Quantitative assessment of longitudinal metabolic changes in vivo after traumatic brain injury in the adult rat using FDG-microPET.

With the advent and emerging importance of neurobiology and its relation to behavior, scientists desire the capability to apply noninvasive, quantitative imaging of neuronal activity to small rodents. To this end, the authors' laboratory has developed microPET, a high-resolution positron emission tomography (PET) scanner that is capable of performing in vivo molecular imaging at a resolution sufficient to resolve major structures in the rat brain. The authors report in this article that, in conjunction with 2-[18F]fluoro-2-deoxyglucose (FDG), microPET provides accurate rates of cerebral glucose metabolism (59.7 to 108.5 micromol/100 g x min) in conscious adult rats as validated by within-subject autoradiographic measurements (59.5 to 136.2 micromol/100 g x min; r = 0.88; F[1,46] = 168.0; P < 0.001).
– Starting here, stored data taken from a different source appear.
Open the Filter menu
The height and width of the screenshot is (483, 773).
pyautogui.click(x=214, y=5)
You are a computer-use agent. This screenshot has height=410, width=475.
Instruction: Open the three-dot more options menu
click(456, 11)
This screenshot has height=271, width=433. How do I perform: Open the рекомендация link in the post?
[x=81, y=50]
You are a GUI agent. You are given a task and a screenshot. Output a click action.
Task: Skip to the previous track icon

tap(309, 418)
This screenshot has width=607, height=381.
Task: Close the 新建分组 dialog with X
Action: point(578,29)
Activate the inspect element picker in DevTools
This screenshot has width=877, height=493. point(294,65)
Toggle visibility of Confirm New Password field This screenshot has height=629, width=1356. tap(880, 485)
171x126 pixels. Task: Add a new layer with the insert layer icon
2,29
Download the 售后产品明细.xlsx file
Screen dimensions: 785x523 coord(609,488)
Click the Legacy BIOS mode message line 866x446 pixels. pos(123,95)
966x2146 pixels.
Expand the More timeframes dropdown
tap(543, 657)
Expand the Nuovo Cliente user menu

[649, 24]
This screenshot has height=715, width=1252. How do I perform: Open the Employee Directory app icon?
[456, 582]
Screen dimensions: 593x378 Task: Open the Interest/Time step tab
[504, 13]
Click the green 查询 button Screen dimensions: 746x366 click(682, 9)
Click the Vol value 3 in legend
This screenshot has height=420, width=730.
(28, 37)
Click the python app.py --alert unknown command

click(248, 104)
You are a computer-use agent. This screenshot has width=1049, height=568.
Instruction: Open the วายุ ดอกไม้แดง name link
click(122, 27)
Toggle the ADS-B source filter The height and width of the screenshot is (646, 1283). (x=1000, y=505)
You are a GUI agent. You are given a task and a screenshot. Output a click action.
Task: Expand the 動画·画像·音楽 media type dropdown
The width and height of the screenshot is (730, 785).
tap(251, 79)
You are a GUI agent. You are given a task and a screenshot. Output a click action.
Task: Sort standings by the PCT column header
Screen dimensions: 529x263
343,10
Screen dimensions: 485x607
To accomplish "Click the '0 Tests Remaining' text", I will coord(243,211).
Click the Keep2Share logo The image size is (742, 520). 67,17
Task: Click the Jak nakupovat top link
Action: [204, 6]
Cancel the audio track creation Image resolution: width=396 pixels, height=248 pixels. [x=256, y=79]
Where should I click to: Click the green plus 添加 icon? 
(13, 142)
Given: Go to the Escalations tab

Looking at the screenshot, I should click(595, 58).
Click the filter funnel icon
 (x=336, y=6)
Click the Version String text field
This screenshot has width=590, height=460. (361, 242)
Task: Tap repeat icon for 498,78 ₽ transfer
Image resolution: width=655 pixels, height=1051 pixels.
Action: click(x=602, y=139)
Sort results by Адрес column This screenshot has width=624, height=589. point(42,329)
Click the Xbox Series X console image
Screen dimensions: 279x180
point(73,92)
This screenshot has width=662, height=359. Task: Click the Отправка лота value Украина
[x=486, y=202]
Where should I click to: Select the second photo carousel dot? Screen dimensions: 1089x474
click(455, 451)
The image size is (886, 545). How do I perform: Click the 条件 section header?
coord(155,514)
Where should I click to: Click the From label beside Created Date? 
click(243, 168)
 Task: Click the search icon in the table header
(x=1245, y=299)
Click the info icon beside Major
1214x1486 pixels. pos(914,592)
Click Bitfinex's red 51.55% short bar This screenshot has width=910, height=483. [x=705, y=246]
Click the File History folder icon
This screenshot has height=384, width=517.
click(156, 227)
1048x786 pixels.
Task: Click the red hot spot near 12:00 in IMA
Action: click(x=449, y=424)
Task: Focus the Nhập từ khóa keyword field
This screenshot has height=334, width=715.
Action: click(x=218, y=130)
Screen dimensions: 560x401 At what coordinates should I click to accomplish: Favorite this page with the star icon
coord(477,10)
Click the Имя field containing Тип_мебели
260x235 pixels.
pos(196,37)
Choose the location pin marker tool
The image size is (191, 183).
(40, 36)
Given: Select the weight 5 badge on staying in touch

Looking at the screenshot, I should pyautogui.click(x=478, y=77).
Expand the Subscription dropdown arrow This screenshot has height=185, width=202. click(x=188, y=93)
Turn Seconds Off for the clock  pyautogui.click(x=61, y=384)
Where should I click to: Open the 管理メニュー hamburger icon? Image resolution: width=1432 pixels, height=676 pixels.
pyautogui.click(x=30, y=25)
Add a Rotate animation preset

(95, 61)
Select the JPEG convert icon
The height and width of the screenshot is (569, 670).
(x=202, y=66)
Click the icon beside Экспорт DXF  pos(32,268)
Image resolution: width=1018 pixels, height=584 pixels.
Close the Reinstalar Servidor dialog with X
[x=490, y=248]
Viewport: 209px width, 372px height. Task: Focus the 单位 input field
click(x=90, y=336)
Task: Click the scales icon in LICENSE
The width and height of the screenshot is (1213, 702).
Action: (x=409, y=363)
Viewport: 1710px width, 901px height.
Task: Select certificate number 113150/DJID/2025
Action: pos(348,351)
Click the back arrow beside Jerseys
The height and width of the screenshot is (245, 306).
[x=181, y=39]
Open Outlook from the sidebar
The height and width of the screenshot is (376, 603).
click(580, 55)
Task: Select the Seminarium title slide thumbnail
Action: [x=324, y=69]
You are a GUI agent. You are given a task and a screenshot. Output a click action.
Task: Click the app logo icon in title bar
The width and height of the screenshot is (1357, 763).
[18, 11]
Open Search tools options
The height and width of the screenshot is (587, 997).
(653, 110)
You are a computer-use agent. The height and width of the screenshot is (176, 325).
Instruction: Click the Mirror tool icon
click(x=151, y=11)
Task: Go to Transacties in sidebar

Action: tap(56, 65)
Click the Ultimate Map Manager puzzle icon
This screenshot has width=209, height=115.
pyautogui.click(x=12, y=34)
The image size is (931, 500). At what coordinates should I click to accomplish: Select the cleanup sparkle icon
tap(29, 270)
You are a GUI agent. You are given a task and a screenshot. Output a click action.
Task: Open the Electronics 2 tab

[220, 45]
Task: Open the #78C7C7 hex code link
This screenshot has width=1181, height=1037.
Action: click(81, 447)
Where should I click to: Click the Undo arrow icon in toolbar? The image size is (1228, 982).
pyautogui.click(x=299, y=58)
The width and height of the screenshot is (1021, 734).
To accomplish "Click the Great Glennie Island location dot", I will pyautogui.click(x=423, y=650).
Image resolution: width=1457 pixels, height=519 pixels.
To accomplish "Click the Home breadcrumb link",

By conducting repeated quantitative scanning, the authors demonstrate the sensitivity and accuracy of FDG-microPET to detect within-subject metabolic changes induced by traumatic brain injury. In addition, the authors report that longitudinal recovery from traumatic brain injury-induced metabolic depression, as measured by quantitative FDG-microPET, is significantly correlated (r = 0.65; P < 0.05) to recovery of behavioral dysfunction, as assessed by the Morris Water Maze performance of the same rats, after injury. This is the first study to demonstrate that FDG-microPET is quantitative, reproducible, and sensitive to metabolic changes, introducing a new approach to the longitudinal study of small animal models in neuroscience research.